*** Block opens ***

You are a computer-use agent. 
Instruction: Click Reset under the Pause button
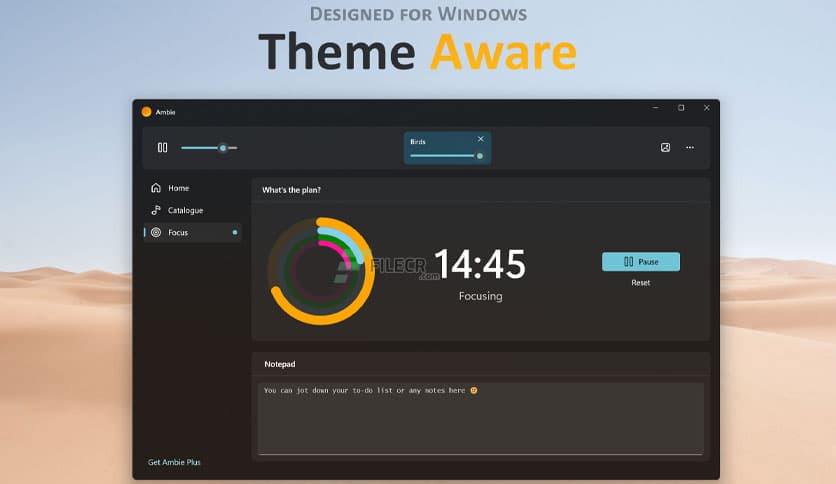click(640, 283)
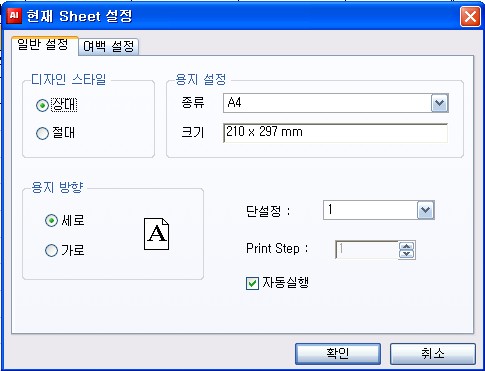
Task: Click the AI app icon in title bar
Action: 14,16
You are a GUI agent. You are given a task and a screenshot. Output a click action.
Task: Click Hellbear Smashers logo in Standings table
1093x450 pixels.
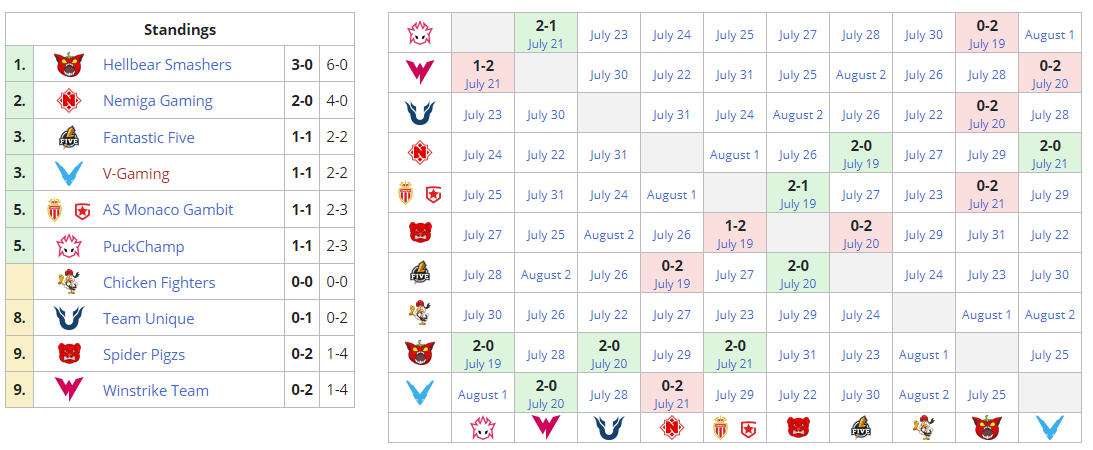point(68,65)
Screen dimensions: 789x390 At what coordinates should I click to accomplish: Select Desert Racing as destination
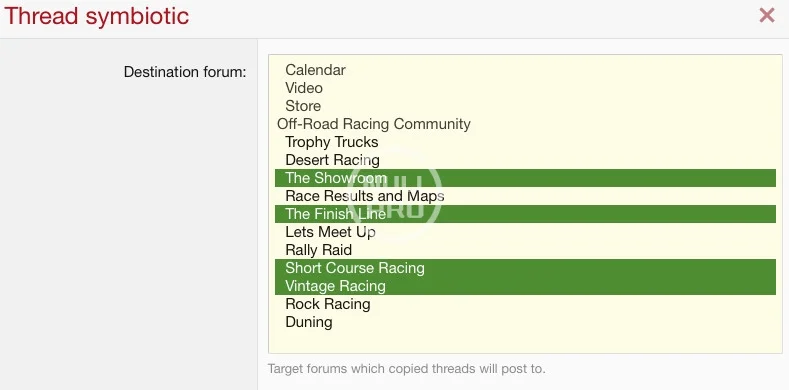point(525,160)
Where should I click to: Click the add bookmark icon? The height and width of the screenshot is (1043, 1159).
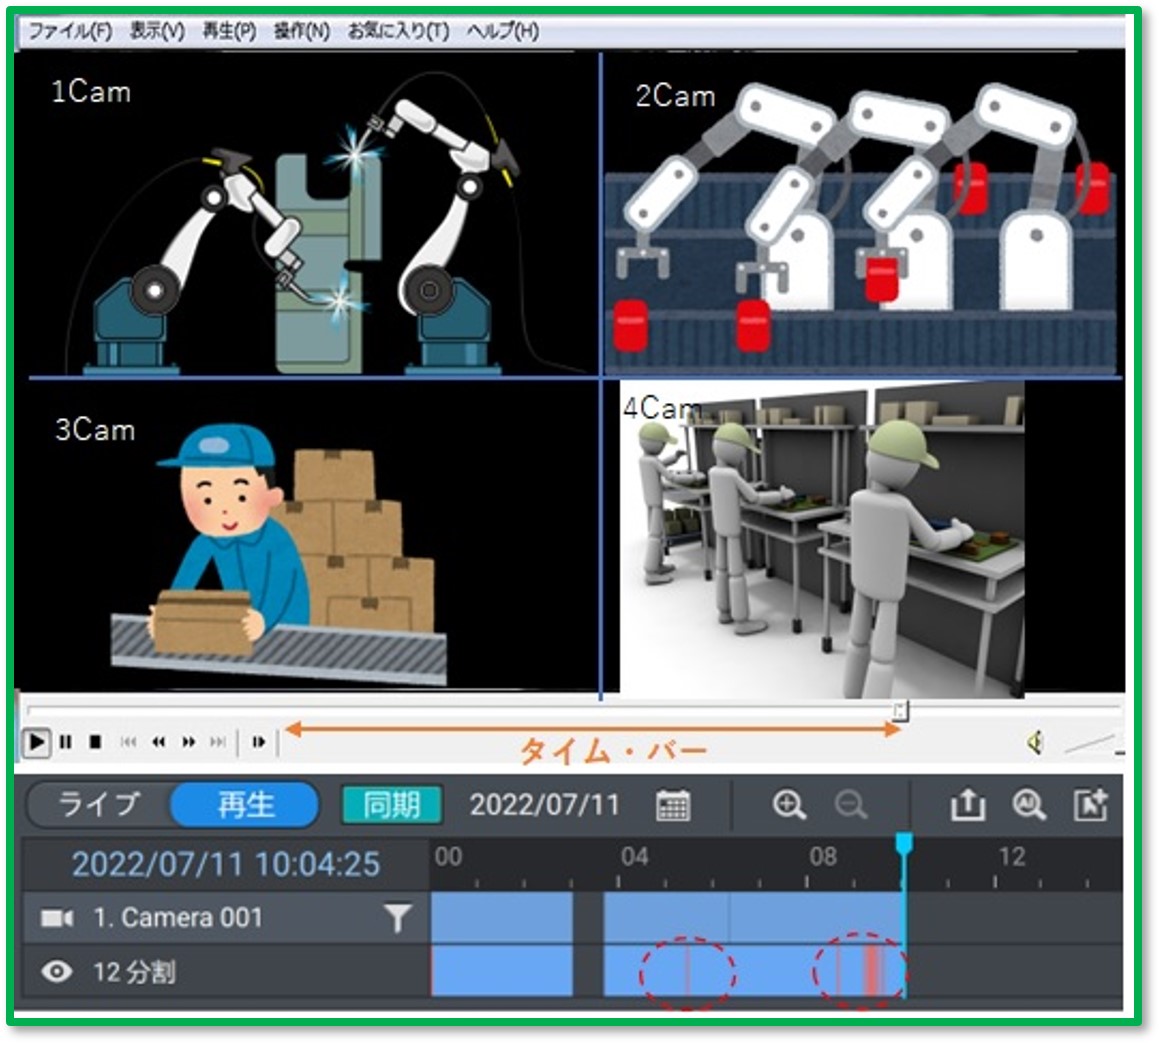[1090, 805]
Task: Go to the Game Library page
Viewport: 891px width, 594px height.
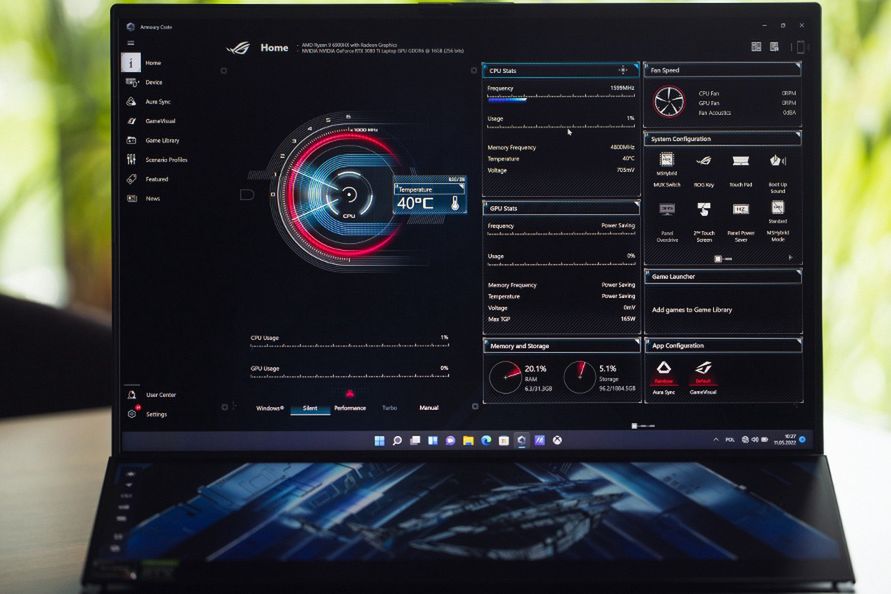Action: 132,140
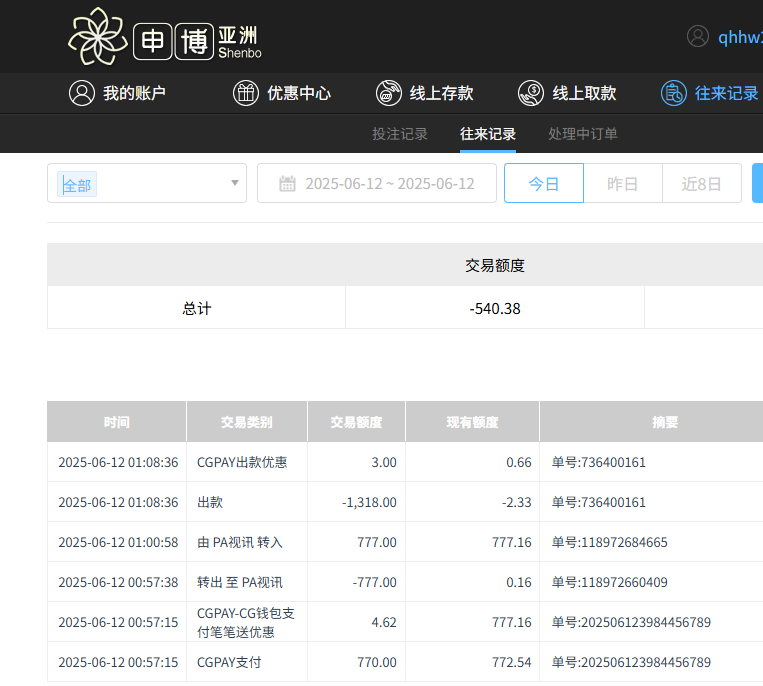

*** Block closes ***

## Exercise objective
With pictures omitted, copy exactly the lines from the one containing "You are a GUI" through the final line of the listing, both included.

## Task solution
You are a GUI agent. You are given a task and a screenshot. Output a click action.
Task: Click Hellbear Smashers logo in Standings table
1093x450 pixels.
point(68,65)
Screen dimensions: 789x390 At what coordinates should I click to accomplish: Select Desert Racing as destination
point(525,160)
Where should I click to: Click the add bookmark icon? The height and width of the screenshot is (1043, 1159).
[1090, 805]
Task: Go to the Game Library page
Viewport: 891px width, 594px height.
Action: 132,140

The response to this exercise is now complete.